» **Your goal**
Lines before the one containing "Instruction: Click the 项目 column header" are left out; that line and all after it, through the end of the records, must be transcribed exactly.

══ Data shown ══

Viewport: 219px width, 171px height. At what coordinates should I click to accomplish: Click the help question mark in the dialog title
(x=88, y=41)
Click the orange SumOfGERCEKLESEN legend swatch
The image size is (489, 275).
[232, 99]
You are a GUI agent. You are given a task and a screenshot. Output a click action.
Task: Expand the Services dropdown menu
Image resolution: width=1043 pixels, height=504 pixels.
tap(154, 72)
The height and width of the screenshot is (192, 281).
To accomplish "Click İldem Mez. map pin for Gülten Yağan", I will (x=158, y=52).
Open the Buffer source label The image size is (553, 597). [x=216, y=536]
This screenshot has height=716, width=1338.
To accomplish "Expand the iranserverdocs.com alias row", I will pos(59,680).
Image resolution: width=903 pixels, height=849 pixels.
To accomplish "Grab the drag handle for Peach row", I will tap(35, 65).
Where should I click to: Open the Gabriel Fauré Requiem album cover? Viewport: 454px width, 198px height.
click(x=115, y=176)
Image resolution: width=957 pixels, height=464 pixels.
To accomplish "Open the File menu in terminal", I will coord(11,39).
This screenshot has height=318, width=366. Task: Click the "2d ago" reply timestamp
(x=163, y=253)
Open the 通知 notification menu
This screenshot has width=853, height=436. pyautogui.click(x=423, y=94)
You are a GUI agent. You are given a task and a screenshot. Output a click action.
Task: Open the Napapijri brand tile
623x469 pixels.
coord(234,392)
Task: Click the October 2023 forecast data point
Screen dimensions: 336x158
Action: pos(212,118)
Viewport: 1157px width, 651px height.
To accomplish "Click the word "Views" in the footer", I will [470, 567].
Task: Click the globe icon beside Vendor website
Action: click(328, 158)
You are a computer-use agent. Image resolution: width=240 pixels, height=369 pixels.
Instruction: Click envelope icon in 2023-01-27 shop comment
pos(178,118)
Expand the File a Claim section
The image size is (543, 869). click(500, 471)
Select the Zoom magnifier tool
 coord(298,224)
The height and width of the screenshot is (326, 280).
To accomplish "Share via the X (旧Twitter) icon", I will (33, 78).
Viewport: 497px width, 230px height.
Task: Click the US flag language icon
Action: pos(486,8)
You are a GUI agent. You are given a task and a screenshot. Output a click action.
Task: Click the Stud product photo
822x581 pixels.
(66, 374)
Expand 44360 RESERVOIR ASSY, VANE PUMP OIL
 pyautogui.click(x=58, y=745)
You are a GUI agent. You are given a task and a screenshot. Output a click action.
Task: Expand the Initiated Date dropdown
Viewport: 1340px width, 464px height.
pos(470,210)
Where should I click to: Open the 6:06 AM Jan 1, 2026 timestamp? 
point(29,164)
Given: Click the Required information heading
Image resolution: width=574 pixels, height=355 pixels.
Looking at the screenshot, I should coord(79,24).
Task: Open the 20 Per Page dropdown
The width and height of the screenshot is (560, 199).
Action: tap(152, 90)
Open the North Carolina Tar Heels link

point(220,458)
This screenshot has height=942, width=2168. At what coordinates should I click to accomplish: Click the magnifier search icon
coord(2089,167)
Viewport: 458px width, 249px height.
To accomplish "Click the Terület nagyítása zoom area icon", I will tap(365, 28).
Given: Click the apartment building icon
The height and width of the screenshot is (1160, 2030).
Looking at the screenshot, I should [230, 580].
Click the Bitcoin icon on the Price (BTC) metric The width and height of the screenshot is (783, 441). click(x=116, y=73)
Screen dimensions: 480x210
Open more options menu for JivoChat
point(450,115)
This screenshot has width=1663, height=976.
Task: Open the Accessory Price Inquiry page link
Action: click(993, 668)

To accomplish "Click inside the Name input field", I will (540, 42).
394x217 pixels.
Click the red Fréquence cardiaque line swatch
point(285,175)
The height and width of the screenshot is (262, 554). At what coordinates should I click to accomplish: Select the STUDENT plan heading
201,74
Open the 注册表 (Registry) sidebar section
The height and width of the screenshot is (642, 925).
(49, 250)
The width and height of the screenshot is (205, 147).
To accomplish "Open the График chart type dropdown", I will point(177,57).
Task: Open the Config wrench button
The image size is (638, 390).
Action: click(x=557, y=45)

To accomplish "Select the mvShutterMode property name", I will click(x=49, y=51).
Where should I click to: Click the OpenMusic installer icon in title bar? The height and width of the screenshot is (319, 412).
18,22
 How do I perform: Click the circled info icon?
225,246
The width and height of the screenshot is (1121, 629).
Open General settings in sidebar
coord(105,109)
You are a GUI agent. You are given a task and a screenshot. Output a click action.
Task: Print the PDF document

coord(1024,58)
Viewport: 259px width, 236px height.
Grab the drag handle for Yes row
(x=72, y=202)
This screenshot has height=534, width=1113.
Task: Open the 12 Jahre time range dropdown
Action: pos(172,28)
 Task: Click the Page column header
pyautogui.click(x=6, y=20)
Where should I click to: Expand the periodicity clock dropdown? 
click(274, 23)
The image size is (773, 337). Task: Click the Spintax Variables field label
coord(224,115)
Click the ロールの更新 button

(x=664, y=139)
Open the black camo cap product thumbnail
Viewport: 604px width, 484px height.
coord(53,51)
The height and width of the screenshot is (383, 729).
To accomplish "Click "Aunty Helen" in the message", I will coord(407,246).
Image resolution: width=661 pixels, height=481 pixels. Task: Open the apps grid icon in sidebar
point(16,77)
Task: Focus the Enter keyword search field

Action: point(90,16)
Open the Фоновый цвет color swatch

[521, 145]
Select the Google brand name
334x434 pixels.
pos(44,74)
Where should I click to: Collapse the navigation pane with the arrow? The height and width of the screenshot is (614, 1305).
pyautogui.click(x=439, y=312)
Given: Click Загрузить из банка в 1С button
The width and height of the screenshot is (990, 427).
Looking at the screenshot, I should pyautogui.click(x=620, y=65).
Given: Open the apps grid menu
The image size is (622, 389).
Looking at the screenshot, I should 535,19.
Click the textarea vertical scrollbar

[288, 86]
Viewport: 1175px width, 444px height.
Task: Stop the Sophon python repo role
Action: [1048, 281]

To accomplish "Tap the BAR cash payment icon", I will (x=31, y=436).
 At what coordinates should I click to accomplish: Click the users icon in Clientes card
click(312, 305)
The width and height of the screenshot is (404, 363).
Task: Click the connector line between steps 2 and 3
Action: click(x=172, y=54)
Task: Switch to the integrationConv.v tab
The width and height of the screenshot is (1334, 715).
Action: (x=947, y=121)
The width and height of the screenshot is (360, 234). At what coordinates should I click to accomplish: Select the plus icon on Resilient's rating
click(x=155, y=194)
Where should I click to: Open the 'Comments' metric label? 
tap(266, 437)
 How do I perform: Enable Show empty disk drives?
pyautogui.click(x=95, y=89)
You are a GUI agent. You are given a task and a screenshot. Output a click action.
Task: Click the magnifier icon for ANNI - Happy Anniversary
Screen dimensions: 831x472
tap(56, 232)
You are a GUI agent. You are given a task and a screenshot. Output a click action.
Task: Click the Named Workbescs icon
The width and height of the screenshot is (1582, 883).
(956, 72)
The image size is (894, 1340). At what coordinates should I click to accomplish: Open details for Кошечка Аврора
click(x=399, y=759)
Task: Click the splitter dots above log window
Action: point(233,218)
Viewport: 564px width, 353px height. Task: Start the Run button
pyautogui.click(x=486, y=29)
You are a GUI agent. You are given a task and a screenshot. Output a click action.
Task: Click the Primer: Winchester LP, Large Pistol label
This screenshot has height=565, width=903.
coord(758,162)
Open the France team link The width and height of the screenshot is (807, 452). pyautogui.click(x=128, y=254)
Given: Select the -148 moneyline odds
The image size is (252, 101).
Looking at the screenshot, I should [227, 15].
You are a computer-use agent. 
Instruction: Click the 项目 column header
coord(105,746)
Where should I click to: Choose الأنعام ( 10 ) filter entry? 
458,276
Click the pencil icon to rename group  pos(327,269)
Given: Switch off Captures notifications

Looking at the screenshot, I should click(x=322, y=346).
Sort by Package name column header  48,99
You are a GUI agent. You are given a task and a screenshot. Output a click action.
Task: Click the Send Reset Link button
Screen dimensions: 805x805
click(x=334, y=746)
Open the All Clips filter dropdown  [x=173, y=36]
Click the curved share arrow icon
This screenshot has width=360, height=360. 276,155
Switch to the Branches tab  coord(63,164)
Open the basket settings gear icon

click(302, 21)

═══

» **Answer to this exercise**
Instruction: Click the 项目 column header
coord(105,746)
Where should I click to: Choose الأنعام ( 10 ) filter entry? 
458,276
Click the pencil icon to rename group  pos(327,269)
Given: Switch off Captures notifications

Looking at the screenshot, I should click(x=322, y=346).
Sort by Package name column header  48,99
You are a GUI agent. You are given a task and a screenshot. Output a click action.
Task: Click the Send Reset Link button
Screen dimensions: 805x805
click(x=334, y=746)
Open the All Clips filter dropdown  [x=173, y=36]
Click the curved share arrow icon
This screenshot has width=360, height=360. 276,155
Switch to the Branches tab  coord(63,164)
Open the basket settings gear icon

click(302, 21)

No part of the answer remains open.